EARTH'S FIRST TWO BILLION YEARS---THE ERA OF INTERNALLY MOBILE CRUST

Magmatic and tectonic processes in the hot, young Earth differed profoundly from those now operating. Ancient rocks differ in individual and collective composition, occurrence, association, and structure from modern ones. Preserved Archean crust records extreme internal mobility, not rigid-plate behavior. Despite widespread forcing of inappropriate plate models on Archean geology, no geologic indicators of subduction (ophiolite, melange, high-P/low-T rocks), arc magmatism, continental sundering and convergence, and ensimatic oceans have been documented. (Speculations from trace-element ratios are not documentation.) The only known basement to mafic and ultramafic lavas and other supracrustals is tonalite-trondhjemite-granodiorite (TTG) gneiss, zircons recycled from which go back to 4.4 Ga. Archean mantle is extremely depleted (Mg ol>>opx), and komatiite shows it was still ~300 degrees C hotter than modern asthenosphere ca. 3.5 Ga.

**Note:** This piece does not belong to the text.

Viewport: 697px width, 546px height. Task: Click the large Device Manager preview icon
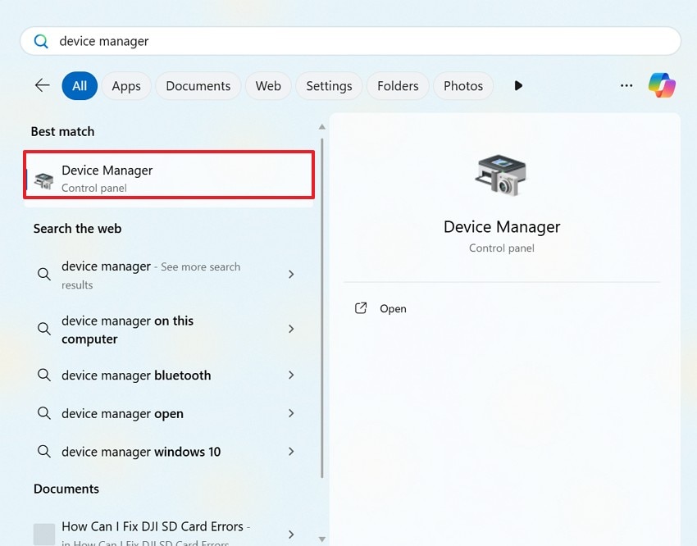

A thick global melabasaltic protocrust likely formed by 4.45 Ga, and from it TTG suites were extracted by partial melting over the next 2 b.y. Incremental delamination of restitic protocrust enabled rise of hot, light mantle and more melting.

Earth may have had a dense greenhouse atmosphere, not a hydrosphere, before 3.6 Ga, the maximum proved age of supracrustal rocks, older felsic crust having been too hot to permit rise of dense melts. Mafic lavas erupted atop felsic crust after 3.6 Ga produced a density inversion that was partly righted by sinking of supracrustals and rising of subjacent TTG. Where felsic mobility was greatest, dismembered early dense rocks sank deep into it; but where least, they sank as synclinal keels between diapiric batholiths that often rose slowly, with variable partial melting and with additions of new TTG from mafic protocrust, for hundreds of millions of years. Variably severe prolonged lateral deformation (with little change in area) simultaneously affected the felsic crust. Hot lower crust flowed and mixed pervasively, and was partly coupled to quasi-floating upper crust.

Paleoproterozoic orogens may have been derived mostly from ensialic basins, not plate tectonics. Early-depleted upper mantle was progressively re-enriched over geologic time by delaminated and subducted crustal materials, opposite to conventional assumptions.